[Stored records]
□ □ □ □
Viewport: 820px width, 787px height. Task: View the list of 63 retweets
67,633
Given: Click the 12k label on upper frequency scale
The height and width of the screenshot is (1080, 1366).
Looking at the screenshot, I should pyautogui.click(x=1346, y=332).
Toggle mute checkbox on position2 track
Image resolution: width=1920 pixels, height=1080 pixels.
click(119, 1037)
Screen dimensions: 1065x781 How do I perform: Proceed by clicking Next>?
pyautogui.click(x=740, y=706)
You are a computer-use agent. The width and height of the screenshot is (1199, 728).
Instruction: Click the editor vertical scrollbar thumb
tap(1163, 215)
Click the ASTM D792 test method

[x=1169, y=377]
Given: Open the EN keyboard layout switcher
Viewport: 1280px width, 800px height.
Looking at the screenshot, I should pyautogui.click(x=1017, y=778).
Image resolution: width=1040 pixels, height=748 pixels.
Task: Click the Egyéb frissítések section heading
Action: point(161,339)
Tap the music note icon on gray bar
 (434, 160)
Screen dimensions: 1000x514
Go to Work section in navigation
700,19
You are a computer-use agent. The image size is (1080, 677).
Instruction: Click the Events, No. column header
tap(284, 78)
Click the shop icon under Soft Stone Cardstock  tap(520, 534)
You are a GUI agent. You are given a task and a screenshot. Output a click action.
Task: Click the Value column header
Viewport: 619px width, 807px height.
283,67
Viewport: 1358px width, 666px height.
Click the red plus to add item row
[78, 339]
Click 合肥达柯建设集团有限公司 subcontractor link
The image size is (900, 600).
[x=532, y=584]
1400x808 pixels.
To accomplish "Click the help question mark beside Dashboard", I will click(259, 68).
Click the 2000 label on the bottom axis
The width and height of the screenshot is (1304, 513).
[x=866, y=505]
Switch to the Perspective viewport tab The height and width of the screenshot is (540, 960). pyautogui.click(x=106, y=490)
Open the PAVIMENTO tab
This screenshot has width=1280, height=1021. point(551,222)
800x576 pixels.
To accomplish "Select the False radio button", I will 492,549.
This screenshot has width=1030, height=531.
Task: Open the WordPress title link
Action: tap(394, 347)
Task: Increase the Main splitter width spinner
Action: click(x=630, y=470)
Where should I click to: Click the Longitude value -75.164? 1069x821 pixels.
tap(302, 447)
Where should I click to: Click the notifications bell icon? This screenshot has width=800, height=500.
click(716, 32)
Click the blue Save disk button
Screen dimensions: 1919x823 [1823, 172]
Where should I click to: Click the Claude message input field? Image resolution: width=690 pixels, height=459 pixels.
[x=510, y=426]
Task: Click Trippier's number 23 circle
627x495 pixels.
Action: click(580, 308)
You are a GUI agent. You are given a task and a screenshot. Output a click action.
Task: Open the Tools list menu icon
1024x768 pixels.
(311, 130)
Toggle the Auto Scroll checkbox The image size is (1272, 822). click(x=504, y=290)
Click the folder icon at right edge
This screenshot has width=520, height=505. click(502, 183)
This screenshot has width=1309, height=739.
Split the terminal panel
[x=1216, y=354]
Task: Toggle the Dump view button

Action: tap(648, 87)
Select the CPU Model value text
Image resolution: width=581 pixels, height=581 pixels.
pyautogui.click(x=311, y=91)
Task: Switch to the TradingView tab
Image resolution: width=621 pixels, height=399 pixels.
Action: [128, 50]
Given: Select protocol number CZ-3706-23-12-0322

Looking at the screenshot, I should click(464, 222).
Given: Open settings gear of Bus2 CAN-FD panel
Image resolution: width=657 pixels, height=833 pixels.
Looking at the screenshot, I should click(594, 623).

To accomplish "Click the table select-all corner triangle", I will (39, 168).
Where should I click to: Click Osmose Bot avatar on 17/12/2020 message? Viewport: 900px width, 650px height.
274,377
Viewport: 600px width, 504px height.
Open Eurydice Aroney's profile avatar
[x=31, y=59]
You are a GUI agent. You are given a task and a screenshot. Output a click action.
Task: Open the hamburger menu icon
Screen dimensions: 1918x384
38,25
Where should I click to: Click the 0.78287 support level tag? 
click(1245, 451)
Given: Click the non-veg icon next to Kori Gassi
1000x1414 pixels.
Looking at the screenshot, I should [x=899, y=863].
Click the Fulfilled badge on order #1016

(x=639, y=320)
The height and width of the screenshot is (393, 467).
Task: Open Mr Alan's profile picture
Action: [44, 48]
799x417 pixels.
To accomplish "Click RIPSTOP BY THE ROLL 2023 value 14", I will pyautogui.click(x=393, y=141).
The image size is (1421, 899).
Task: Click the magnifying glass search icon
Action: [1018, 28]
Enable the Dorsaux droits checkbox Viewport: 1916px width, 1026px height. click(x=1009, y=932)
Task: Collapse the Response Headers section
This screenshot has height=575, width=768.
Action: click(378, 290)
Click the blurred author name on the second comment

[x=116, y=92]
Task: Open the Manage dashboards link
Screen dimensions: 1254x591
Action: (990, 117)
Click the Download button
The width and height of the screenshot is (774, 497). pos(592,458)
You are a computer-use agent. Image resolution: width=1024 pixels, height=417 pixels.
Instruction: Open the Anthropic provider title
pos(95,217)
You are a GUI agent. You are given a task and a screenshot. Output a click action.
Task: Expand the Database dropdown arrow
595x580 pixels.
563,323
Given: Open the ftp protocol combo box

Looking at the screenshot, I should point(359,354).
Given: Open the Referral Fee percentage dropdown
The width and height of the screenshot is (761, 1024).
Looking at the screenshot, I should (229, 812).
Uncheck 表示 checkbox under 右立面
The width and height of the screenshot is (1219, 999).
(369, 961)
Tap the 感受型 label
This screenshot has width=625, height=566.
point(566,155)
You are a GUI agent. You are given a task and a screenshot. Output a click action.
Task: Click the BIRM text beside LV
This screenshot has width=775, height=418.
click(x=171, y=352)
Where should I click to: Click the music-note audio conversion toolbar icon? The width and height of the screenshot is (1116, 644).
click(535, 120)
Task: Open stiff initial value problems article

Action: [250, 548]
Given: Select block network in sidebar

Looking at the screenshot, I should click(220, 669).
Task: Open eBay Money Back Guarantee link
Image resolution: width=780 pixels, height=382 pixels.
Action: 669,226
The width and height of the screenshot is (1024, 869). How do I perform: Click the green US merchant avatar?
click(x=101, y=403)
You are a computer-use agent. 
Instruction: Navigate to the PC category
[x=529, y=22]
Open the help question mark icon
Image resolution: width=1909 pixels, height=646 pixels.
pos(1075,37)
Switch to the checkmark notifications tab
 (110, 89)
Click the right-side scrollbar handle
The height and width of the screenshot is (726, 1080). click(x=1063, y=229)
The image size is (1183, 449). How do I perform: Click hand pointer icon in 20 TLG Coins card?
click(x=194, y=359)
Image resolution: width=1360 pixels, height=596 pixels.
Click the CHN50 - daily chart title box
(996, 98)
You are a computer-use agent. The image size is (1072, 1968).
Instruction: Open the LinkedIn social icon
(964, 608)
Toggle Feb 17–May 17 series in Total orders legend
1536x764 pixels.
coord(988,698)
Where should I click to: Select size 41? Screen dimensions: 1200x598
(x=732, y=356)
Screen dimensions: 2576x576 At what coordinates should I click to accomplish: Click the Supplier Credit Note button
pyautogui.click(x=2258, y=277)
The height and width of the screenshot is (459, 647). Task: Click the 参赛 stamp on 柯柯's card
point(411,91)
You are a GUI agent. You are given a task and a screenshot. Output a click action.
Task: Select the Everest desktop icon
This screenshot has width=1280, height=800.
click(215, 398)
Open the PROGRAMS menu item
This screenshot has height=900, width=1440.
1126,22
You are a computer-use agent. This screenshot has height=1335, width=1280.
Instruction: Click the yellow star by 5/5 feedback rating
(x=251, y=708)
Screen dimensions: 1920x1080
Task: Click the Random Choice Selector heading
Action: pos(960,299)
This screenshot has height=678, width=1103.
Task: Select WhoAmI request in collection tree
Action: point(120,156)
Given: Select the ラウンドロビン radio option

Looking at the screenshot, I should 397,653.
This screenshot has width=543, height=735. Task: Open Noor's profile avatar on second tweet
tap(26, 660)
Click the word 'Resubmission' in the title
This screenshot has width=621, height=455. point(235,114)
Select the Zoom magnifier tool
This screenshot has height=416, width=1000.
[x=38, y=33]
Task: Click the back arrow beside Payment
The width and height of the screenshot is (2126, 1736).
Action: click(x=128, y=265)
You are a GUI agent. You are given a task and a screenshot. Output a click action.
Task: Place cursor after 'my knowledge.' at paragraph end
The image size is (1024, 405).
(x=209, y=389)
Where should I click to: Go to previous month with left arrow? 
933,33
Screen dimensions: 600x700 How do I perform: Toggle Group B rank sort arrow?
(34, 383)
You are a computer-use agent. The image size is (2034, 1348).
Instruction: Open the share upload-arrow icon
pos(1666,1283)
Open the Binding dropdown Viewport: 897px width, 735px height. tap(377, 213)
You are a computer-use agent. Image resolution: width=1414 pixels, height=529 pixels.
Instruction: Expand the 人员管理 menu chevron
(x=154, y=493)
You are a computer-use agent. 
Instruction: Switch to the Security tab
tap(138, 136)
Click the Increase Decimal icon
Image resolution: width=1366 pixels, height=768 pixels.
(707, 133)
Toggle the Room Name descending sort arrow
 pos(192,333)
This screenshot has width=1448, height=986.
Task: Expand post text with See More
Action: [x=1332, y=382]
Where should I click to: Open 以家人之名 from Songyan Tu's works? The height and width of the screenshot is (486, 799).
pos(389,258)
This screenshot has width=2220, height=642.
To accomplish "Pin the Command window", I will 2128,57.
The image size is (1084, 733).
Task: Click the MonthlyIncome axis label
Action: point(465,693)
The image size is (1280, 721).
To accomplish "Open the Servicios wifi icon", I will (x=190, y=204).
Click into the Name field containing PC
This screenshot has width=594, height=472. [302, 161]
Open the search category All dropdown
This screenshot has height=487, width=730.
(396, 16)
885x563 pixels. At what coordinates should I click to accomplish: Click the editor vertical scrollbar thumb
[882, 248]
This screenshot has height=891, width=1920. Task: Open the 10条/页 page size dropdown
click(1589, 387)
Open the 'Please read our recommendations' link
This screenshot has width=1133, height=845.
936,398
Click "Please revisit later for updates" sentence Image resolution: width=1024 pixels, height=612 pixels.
□ □ □ □
## What you are asked to do
Lines from the start of the entries through the one containing "Given: Open the EN keyboard layout switcher" are to be set down again exactly, both ends included.

## Solution
Viewport: 820px width, 787px height. Task: View the list of 63 retweets
67,633
Given: Click the 12k label on upper frequency scale
The height and width of the screenshot is (1080, 1366).
Looking at the screenshot, I should pyautogui.click(x=1346, y=332).
Toggle mute checkbox on position2 track
Image resolution: width=1920 pixels, height=1080 pixels.
click(119, 1037)
Screen dimensions: 1065x781 How do I perform: Proceed by clicking Next>?
pyautogui.click(x=740, y=706)
You are a computer-use agent. The width and height of the screenshot is (1199, 728).
Instruction: Click the editor vertical scrollbar thumb
tap(1163, 215)
Click the ASTM D792 test method

[x=1169, y=377]
Given: Open the EN keyboard layout switcher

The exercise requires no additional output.